▶ **REQUESTS**:
(a) Set down part of the Cassandra streaming question word for word. Begin at the words that have "This works fine" and stop after "read timeout error.".
(b) In the Cassandra streaming question, list every name that the code declares with the keyword val.

Search code examples
scalacassandraakka

How to stream all records from Cassandra?


I need to stream all records from Cassandra. Currently I am using akka-persistence-cassandra to stream the data:

val querier =
        PersistenceQuery(system)
          .readJournalFor[CassandraReadJournal](CassandraReadJournal.Identifier)
      
      val selectDistinctPersistenceIds = new SimpleStatement(
      "SELECT DISTINCT persistence_id, partition_nr FROM messages")
        .setFetchSize(100000)

        querier.session.select(selectDistinctPersistenceIds).map { row =>
          val id = row.getString(0)
          id
        }

This works fine when the number of records are around 1.5 million. But when the number of records exceeds > 1.5 million records, then I get read timeout error.

I am using:

"com.typesafe.akka" %% "akka-persistence-cassandra" % "0.58"
"com.typesafe.akka" %% "akka-persistence" % "2.6.12"

▶ **INFORMATION SUPPLIED**:
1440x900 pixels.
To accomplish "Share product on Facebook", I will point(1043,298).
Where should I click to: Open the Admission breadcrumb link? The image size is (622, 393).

▶ **SOLUTION SET**:
(a)
This works fine when the number of records are around 1.5 million. But when the number of records exceeds > 1.5 million records, then I get read timeout error.

(b) querier, selectDistinctPersistenceIds, id